● **Problem details**:
Take the part that opens with the line containing "Given: Go to the Order tab" and closes with the end of the lines. Rename "Order" to "Shipping" there, keep everything else the same, and leave the pictures out.
┌──
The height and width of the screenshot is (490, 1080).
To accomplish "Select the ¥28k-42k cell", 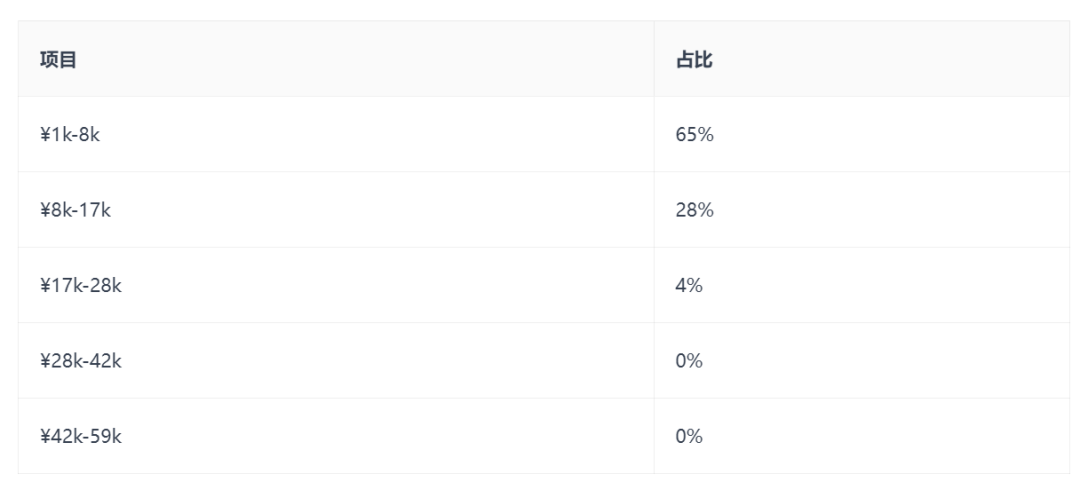I will point(80,361).
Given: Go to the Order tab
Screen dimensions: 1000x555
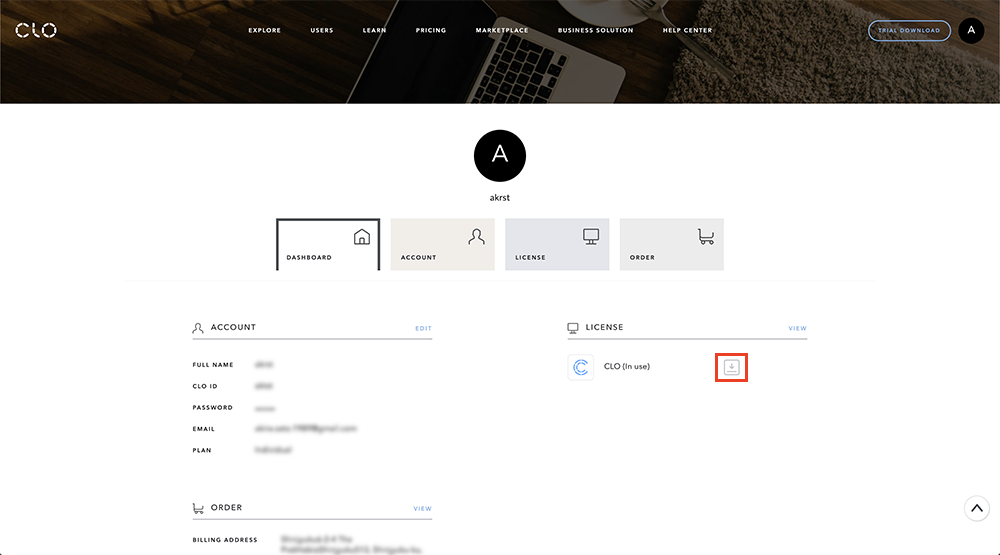Looking at the screenshot, I should (671, 244).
└──
● **Task output**:
Given: Go to the Shipping tab
Screen dimensions: 1000x555
Looking at the screenshot, I should (671, 244).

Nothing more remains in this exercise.